Excluding pictures, what does the listing below contain from the line with "The image size is (1007, 859)." up to and including the line with "Kingdom Come: Deliverance", word for word?

> _Data excerpts_:

↓↓↓

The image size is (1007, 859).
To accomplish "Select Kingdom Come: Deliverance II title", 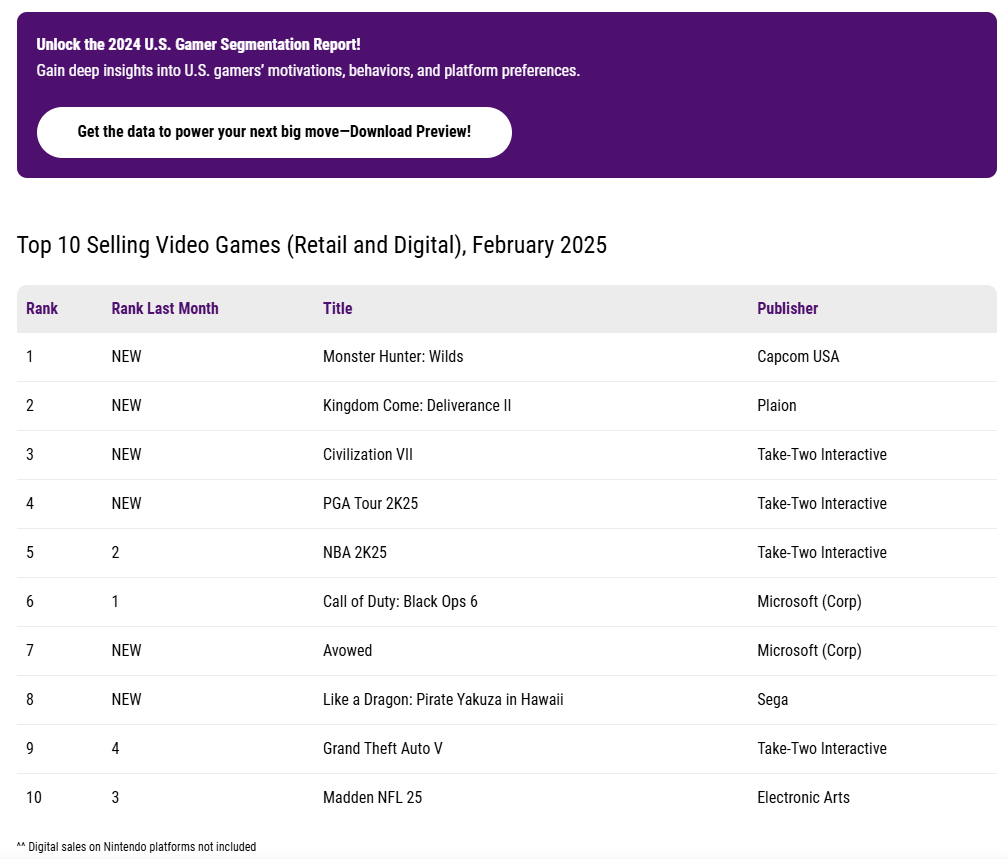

↑↑↑
↓↓↓

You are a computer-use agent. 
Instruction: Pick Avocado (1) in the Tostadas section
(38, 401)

↑↑↑

> _Output for this task_:
The image size is (1007, 859).
To accomplish "Select Kingdom Come: Deliverance II title", 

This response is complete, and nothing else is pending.